→ **Set of tasks**:
a - Answer these questions from the triathlon tips:
(i) During race week, what should happen to the number of workouts and to their duration?
(ii) What is the closest area for DC triathletes to practice open water swimming?
(iii) How can open water swimming be simulated in a pool?
b - Do these statements agree with the triathlon tips? Answer yes or no for each, and quote the words that decide it.
(i) Speed work should be dropped during race week.
(ii) Open water swimming lacks the lane lines found in a pool.
(iii) A personal trainer can help adapt a workout to individual needs.

→ **Text segment**:
□ □ □ □ □

Tips for Your First Sprint Triathlon

“Tips for your first Sprint Triathlon. Read them below now!”

Sprint Triathlon

Sprint Triathlon

Here are some tips for beginners preparing to complete their first sprint triathlon.

Race Week
Workouts: During race week, you want to continue keeping the number of workouts high, while reducing the duration of workouts. You should continue doing speed work (such as strides or intervals), just make sure that the duration of this speedwork is kept to a minimum. A personal trainer can help you tailor your workout to meet your individual needs.

In addition, it may be helpful to practice your open water swimming prior to the event. Swimming in open water feels very different than swimming in a pool. In open water, you have environmental challenges such as waves, sun, and dark water and are without the comforts of lane lines that guide your pool workouts. The closest area for DC triathletes to practice their open water swimming is Sandy Point State Park. However, you can also simulate open water swimming in the pool by practicing swimming laps, while closing your eyes underwater. This will help simulate what it feels like to swim in a lake and make you more comfortable on race day.

□ □ □ □ □

→ **Excerpted records**:
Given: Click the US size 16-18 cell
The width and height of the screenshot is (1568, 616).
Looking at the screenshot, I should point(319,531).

□ □ □ □ □

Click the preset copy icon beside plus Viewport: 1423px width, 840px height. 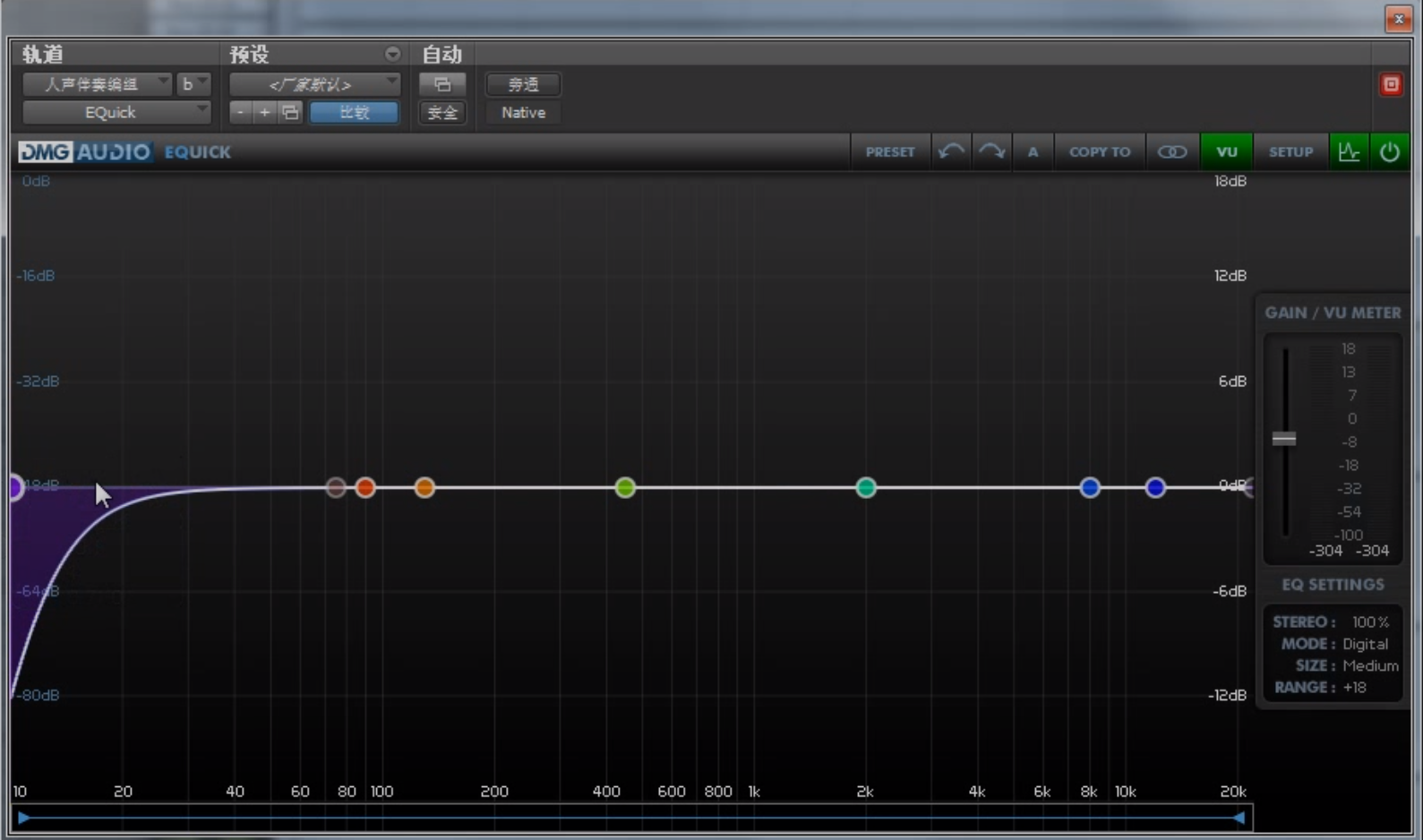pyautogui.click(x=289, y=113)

□ □ □ □ □

→ **Responses**:
a -
(i) The number of workouts should stay high, and their duration should be reduced.
(ii) Sandy Point State Park.
(iii) By swimming laps with your eyes closed underwater.

b -
(i) No: "You should continue doing speed work (such as strides or intervals)"
(ii) Yes: "are without the comforts of lane lines that guide your pool workouts"
(iii) Yes: "A personal trainer can help you tailor your workout to meet your individual needs."